Quatre entreprises belges sur cinq ne sont pas prêtes pour le Brexit

Alexander De Croo ©Photo News

Sur les 25.000 entreprises belges qui entretiennent des relations commerciales avec le Royaume-Uni, seules 5.000 se disent prêtes pour le Brexit.

D’après les données collectées auprès des douanes belges et communiquées par le ministre des Finances Alexander De Croo (Open Vld), seule une entreprise sur cinq s’est préparée aux formalités douanières qui iront de pair avec le Brexit, soit à peine 5.000 des 25.000 entreprises belges qui entretiennent des relations commerciales avec le Royaume-Uni.

Le Royaume-Uni est notre quatrième plus important partenaire commercial.
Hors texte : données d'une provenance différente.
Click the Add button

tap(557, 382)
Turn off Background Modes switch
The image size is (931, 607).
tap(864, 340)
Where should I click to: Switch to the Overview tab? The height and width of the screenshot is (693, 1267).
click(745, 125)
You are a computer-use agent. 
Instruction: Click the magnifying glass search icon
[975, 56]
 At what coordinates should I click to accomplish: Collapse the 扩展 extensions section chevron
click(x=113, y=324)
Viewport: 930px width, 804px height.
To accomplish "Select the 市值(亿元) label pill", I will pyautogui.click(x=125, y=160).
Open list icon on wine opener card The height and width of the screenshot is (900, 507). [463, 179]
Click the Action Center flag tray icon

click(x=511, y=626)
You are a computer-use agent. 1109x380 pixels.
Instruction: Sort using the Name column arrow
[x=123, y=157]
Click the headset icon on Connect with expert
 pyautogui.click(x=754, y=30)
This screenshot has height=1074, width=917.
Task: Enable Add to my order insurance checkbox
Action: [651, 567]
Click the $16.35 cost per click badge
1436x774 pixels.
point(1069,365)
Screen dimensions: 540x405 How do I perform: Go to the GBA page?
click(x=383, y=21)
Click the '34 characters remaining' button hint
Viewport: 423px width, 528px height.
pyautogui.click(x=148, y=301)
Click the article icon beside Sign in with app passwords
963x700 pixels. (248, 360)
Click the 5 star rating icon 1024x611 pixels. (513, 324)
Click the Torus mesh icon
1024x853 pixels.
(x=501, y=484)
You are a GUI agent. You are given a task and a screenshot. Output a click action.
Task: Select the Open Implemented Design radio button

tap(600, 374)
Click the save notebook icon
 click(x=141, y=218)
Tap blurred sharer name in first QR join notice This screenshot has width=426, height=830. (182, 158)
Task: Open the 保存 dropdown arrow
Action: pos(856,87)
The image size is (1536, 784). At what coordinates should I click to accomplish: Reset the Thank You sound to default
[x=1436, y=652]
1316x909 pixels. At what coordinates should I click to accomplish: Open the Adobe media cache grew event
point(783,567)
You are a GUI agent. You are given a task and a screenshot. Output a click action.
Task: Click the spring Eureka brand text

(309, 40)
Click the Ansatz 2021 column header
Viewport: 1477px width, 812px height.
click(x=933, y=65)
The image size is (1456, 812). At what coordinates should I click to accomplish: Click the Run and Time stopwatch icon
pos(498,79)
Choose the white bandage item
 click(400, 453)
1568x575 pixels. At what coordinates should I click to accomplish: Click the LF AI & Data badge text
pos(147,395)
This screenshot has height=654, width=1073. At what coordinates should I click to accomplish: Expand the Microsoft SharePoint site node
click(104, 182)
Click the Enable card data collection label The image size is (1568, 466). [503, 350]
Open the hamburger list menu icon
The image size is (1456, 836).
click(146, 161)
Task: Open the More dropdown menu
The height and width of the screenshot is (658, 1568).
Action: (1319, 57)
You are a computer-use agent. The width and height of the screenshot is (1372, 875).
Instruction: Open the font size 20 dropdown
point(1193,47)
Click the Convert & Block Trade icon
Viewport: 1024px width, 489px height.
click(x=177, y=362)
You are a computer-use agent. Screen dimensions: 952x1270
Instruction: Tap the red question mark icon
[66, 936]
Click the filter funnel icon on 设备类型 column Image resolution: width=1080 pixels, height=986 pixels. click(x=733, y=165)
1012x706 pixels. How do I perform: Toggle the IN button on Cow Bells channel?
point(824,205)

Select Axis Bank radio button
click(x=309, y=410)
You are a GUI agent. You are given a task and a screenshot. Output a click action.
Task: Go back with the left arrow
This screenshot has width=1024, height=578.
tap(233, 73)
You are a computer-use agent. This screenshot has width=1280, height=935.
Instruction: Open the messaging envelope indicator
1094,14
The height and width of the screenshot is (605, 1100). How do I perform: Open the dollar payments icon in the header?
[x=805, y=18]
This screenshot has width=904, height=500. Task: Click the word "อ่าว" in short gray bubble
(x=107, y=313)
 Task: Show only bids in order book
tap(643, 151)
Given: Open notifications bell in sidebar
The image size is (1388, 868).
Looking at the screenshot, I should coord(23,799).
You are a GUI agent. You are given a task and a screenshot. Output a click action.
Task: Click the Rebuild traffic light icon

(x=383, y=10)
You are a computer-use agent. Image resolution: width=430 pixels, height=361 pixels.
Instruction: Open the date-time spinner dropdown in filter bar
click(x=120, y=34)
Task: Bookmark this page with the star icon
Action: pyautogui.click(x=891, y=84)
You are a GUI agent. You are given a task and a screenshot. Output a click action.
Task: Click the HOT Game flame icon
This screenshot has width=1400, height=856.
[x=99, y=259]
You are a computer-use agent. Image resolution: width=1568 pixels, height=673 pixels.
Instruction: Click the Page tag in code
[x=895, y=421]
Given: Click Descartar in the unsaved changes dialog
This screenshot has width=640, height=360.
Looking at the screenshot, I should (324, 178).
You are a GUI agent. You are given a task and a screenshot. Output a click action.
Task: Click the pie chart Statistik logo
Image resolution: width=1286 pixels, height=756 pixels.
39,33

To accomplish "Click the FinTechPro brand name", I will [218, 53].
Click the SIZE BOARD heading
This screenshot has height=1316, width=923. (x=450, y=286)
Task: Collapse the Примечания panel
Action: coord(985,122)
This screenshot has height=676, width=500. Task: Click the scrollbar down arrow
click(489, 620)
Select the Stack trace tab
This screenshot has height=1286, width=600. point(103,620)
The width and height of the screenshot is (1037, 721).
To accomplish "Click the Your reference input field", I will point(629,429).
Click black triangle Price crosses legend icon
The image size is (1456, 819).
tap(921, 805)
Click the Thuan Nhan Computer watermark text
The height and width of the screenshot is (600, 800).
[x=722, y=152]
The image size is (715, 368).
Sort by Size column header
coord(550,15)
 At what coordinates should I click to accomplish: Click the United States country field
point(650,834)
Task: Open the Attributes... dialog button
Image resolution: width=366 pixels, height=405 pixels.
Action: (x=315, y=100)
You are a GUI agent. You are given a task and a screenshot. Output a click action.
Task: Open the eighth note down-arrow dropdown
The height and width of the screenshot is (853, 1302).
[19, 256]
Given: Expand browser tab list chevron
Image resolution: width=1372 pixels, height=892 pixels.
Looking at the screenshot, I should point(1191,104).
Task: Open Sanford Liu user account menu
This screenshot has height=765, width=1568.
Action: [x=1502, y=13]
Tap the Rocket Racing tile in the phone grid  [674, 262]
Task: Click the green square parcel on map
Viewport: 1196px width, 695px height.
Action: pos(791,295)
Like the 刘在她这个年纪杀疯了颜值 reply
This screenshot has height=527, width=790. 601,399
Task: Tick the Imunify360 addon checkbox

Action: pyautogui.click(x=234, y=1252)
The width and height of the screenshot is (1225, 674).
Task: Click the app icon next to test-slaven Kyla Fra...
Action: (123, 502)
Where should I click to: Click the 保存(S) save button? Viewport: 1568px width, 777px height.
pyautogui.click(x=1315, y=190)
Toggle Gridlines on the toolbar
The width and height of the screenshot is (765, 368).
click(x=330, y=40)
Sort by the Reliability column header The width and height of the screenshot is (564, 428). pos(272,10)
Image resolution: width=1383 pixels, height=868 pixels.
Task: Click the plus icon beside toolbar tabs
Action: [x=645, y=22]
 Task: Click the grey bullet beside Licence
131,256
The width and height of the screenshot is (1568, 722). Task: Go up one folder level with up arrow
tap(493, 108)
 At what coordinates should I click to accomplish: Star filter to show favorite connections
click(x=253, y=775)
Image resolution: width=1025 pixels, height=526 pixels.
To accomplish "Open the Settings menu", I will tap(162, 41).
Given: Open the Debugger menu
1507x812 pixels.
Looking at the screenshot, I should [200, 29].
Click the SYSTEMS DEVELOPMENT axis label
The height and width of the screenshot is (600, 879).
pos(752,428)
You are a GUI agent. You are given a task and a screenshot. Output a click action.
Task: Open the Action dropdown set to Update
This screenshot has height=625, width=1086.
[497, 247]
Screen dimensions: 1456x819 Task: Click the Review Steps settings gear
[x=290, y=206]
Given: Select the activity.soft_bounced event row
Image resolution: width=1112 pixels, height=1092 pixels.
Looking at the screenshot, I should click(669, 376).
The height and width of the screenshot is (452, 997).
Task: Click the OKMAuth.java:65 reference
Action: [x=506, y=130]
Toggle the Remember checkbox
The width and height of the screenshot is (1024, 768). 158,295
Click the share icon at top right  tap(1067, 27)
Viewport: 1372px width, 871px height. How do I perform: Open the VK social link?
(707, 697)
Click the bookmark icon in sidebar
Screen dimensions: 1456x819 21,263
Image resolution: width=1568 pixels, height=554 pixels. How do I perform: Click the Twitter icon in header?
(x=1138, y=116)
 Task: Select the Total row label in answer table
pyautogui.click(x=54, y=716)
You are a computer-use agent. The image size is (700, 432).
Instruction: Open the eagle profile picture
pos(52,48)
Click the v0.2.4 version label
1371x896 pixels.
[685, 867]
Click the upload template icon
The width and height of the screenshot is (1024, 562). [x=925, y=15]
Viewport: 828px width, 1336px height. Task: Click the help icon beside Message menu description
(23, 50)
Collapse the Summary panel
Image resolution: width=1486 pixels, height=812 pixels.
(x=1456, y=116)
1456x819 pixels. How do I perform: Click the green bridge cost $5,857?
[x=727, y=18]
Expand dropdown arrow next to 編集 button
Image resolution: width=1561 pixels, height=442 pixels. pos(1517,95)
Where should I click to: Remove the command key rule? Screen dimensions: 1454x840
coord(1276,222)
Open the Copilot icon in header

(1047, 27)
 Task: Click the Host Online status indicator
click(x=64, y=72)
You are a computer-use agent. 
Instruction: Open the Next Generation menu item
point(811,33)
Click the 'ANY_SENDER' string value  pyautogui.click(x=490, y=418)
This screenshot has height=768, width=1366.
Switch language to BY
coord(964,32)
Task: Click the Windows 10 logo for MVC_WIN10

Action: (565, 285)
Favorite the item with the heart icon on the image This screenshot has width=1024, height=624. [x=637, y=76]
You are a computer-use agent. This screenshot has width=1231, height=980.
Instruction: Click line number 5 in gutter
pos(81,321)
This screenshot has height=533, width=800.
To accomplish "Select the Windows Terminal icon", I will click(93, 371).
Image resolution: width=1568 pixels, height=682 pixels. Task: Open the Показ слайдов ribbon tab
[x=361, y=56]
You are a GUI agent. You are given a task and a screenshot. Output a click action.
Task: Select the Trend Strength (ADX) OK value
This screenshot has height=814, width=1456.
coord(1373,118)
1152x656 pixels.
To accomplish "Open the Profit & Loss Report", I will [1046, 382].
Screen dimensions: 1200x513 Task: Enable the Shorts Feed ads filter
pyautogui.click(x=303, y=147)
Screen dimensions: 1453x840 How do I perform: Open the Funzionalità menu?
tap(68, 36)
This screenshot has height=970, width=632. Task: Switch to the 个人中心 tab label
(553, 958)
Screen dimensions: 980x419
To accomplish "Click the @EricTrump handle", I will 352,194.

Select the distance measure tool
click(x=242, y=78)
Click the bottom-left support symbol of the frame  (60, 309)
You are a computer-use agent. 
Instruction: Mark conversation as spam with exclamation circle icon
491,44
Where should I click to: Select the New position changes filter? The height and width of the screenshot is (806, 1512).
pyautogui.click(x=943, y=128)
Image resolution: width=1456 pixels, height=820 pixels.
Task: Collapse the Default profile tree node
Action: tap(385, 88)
Pour la première fois depuis 25 ans, les entreprises devront remplir des formalités douanières et payer des droits de douane. Sans déclaration, elles ne pourront charger ou décharger leurs marchandises.

Un numéro d’identification unique est indispensable si l’on veut importer du ou exporter vers le Royaume-Uni.

Seule une entreprise sur cinq a introduit une demande d’obtention d’un numéro d’identification unique (numéro Eori), indispensable si l’on veut importer du ou exporter vers le Royaume-Uni.

De Croo tire la sonnette d’alarme. "Le gouvernement doit faire ses devoirs et faire en sorte que la douane belge soit prête pour le Brexit. Mais il est tout aussi important que les entreprises s’y préparent également."

À la fin de cette semaine, 20.000 entreprises recevront un courrier avec un numéro Eori attribué par la douane. "La seule chose que les entreprises ont à faire, c’est de communiquer le nom de la personne responsable au sein de l’entreprise."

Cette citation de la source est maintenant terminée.